RAFFAELLO 500 | Discepoli e cultori

Due mostre a Brescia e a Milano sull’eredità del «divin pittore»

«Raffaello che ritrae la Fornarina» (1834) di Felice Schiavoni (particolare)
Ada Masoero |  | BRESCIA

Due mostre chiudono le celebrazioni lombarde per il cinquecentenario di Raffaello: «Raffaello. L’invenzione del divino pittore» al Museo di Santa Giulia di Brescia dal 2 ottobre al 10 gennaio e «Giuseppe Bossi e Raffaello al Castello Sforzesco di Milano» al Castello Sforzesco di Milano dal 27 novembre al 7 marzo.

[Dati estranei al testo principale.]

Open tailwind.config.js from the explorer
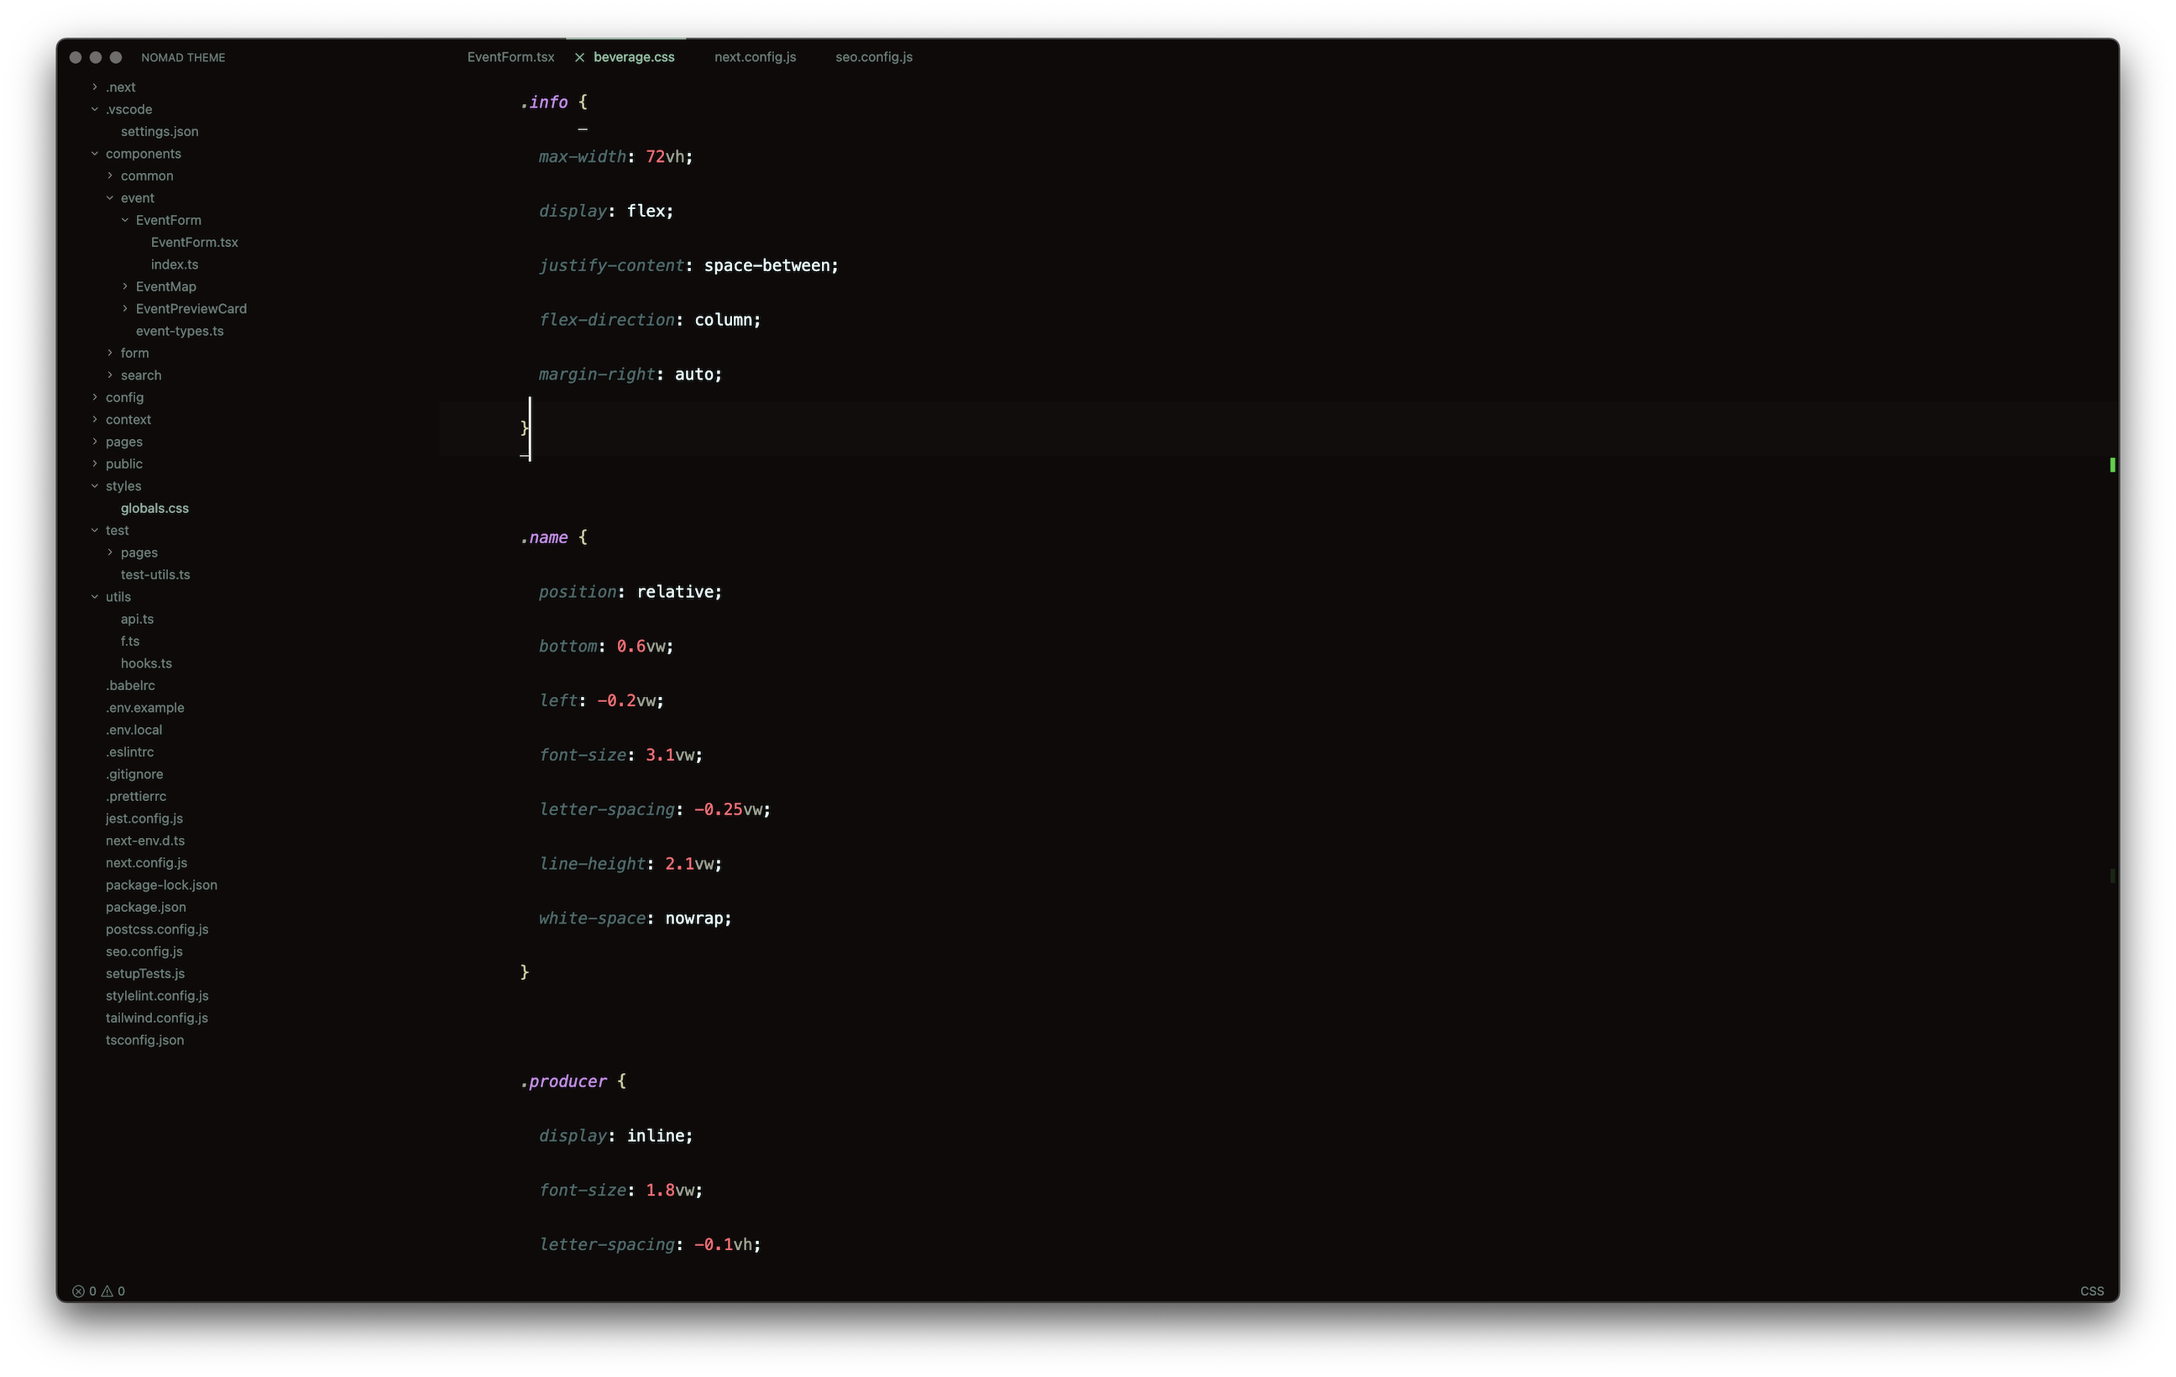Image resolution: width=2176 pixels, height=1377 pixels. (x=156, y=1018)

Insieme a numerose iniziative in altre città, riunite nel progetto «Raffaello. Custodi del mito in Lombardia», le due mostre s’interrogano sulle vie attraverso cui il mito del «divin pittore», fiorito già fra i contemporanei, sia cresciuto nei secoli. Entrambe attingono alle collezioni pubbliche delle due città, puntando l’attenzione su due cultori ottocenteschi dell’opera dell’Urbinate, Paolo Tosio a Brescia e Giuseppe Bossi a Milano.

La mostra di Brescia, curata da Roberta D’Adda, sfoggia due dipinti di Raffaello, il «Redentore» del 1506 ca e l’«Angelo», 1500-01, entrambi della Pinacoteca Tosio Martinengo, oltre a questi più di cento opere tratte da invenzioni di Raffaello: incisioni e oggetti d’arte realizzati in Italia e in Europa tra il ’500 e l’800. Si va dalle incisioni di Marcantonio Raimondi e la sua cerchia, coinvolti da Raffaello stesso per tramandare la sua opera (Vasari), fino a Giorgio Ghisi, Carlo Maratta, Orazio Borgianni, Nicolas Dorigny, Raffaello Morghen, Giovanni Volpato.

Il percorso documenta la devozione con cui gli artisti successivi guardarono al «divin pittore», la cui fama crebbe fortemente nell’800 grazie alle incisioni, oggetto di avido collezionismo. A Brescia fu Paolo Tosio a diffonderne il mito. La visita alla mostra, arricchita da un «experience show» di CamerAnebbia, va completata con l’itinerario attraverso la Pinacoteca Tosio Martinengo e Palazzo Tosio, oggi sede dell’Ateneo.